- Provided records
■ ■ ■ ■ ■

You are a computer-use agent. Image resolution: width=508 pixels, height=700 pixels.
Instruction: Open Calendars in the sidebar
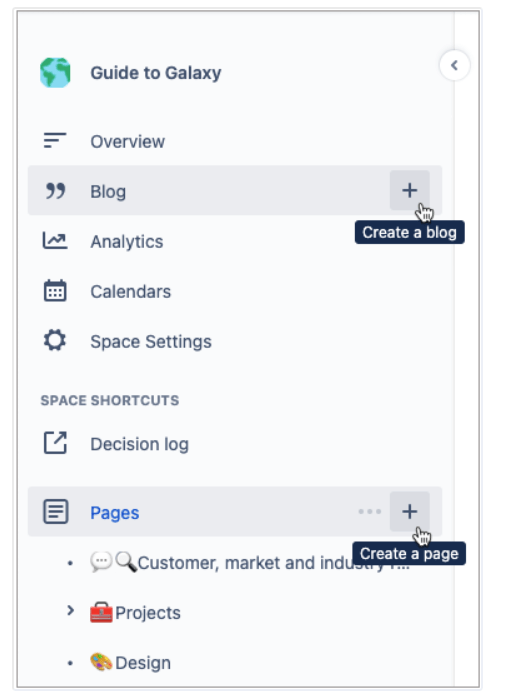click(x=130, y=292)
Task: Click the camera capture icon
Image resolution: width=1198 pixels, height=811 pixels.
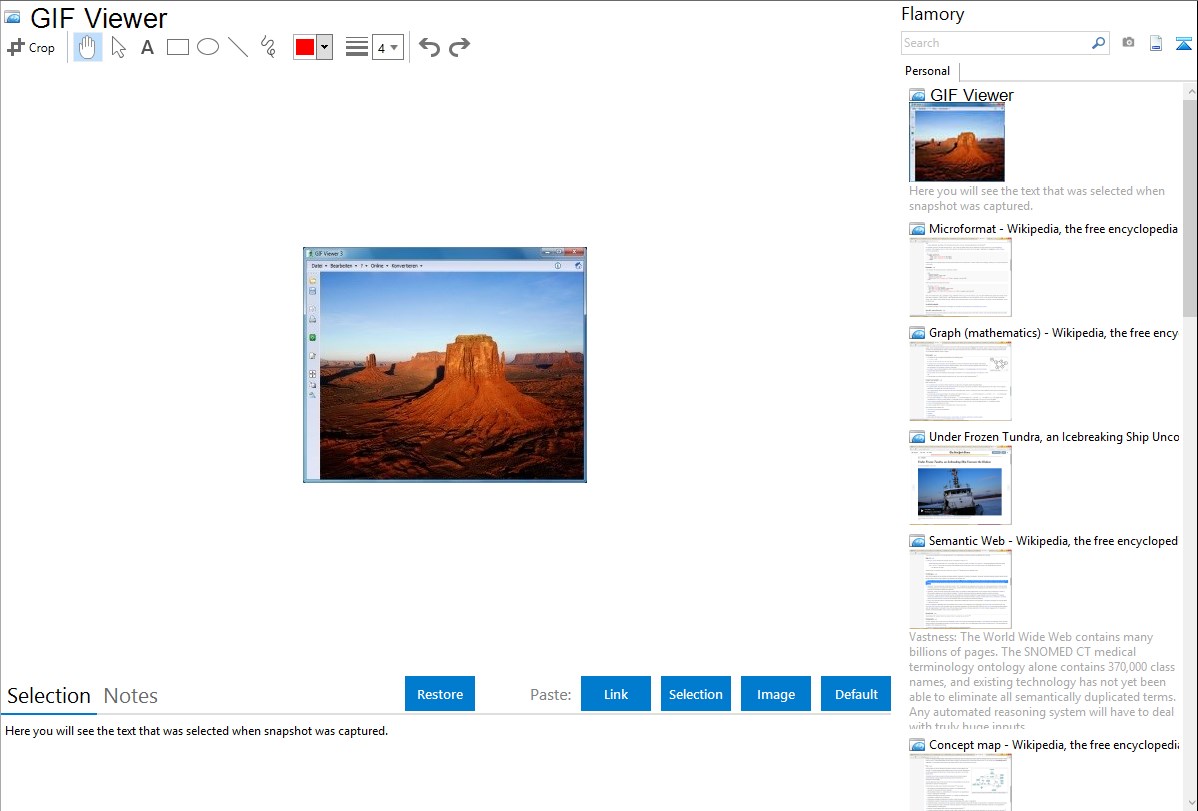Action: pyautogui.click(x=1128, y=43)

■ ■ ■ ■ ■

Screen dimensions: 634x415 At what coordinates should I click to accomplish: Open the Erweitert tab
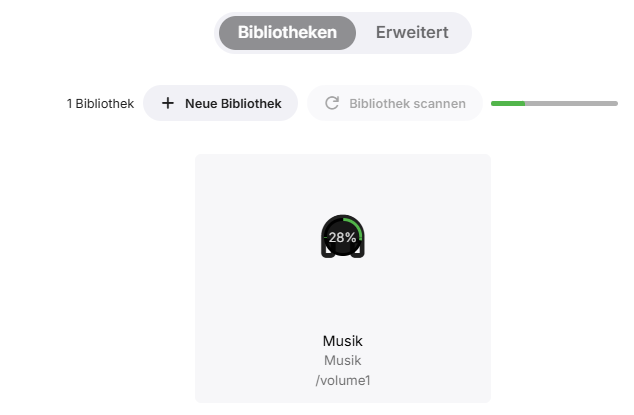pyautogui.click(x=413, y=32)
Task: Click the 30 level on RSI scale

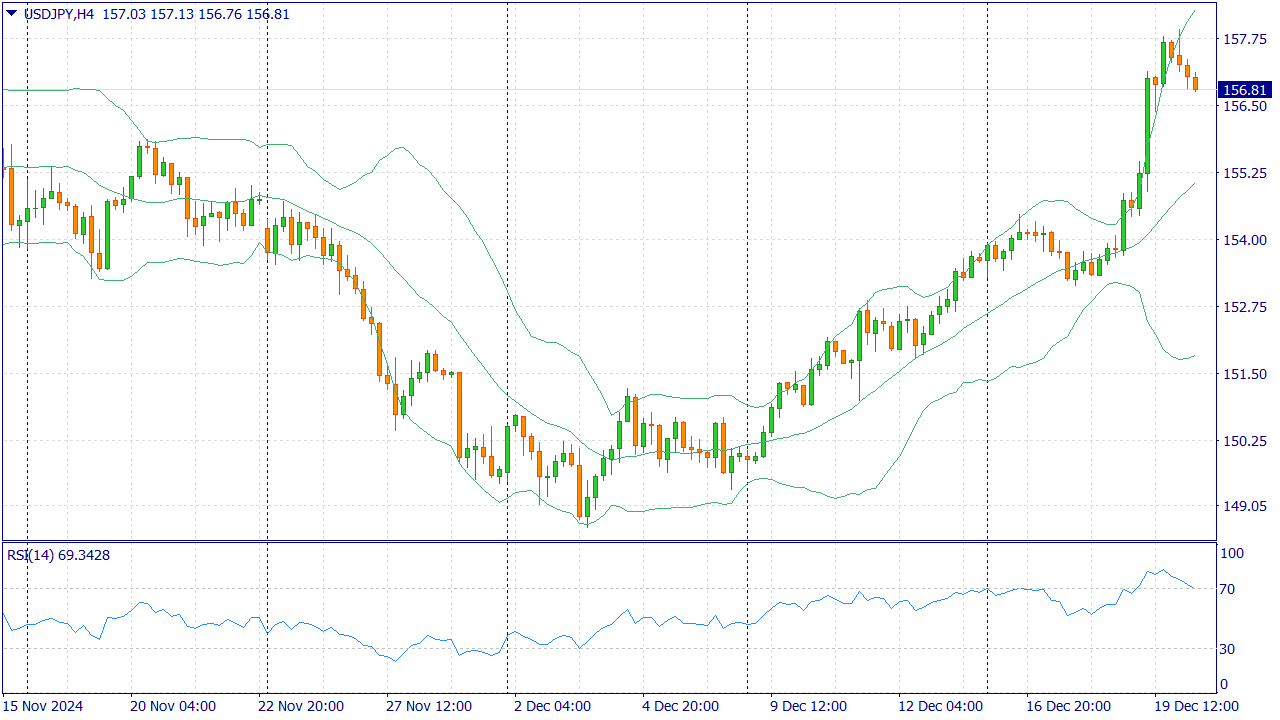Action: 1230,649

■ ■ ■ ■ ■

- What is asked
Rewrite the part of the material that opens with the line containing "Task: Click the camera capture icon" and closes with the line containing "Action: pyautogui.click(x=1128, y=43)", changing "camera" to "photo" and keeping everything else unchanged. Give only those lines, and leave the pictures out.

- Solution to this exercise
Task: Click the photo capture icon
Image resolution: width=1198 pixels, height=811 pixels.
Action: pyautogui.click(x=1128, y=43)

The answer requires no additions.